There’s data to suggest that the boosters are safe, effective and can minimize the risk of COVID-19 either for people with health problems or who face repeated exposure, said Dr. Anne Zink, Alaska’s chief medical officer. She said the CDC’s “permissive language” addresses concerns about legal protections and liability around the booster doses and “allows individuals, in combination with their health care provider, if needed, to make that risk-benefit decision.”
“I just think it really recognized the variety of clinical scenarios and situations that we see, the variety and diversity of human experience and what we’re seeing with COVID overall,” Zink said in an interview. “There are very few health care workers that I work with on a regular basis who were not anxiously anticipating this information from the CDC, simply because they’re seeing so much COVID right now and really wanting to do everything in their power to keep themselves, their family and their community healthy and safe.”
Zink said Alaska’s health department had been debating whether to release its own recommendations breaking from the CDC’s expert panel, though that’s no longer necessary after Walensky’s decision, she added.
Many Alaska hospitals and health care systems had already started moving forward with booster doses for staff members before the CDC’s announcement.
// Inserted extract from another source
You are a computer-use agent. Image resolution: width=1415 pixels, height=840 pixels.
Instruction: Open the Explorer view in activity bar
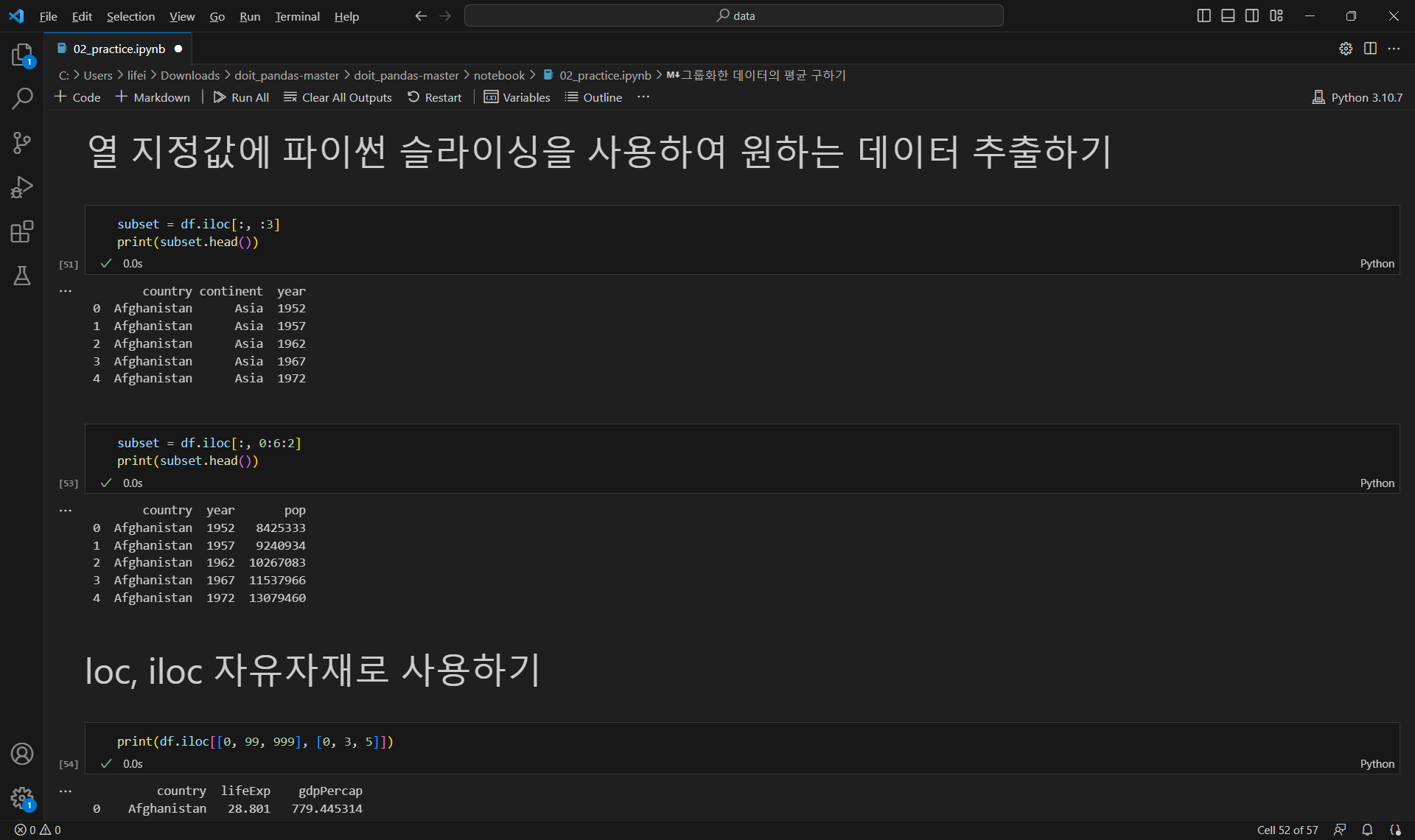(x=22, y=55)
In the rural Western Alaska hub town of Nome, the tribal health organization, Norton Sound Health Corp, started giving out boosters to staff two weeks ago, after a previous CDC recommendation that immunocompromised people should get them.
“We are an incredibly rural, austere medical environment. It takes us a long time to get people in and out of here,” said Tim Lemaire, an NSHC doctor. “It will be interesting to see what the evidence shows in the long run. But for us, we felt like it was the right call to at least offer it to everyone.”
This story has been updated: The Unalaska clinic employee had to miss work due to a quarantine, not COVID-19 infection.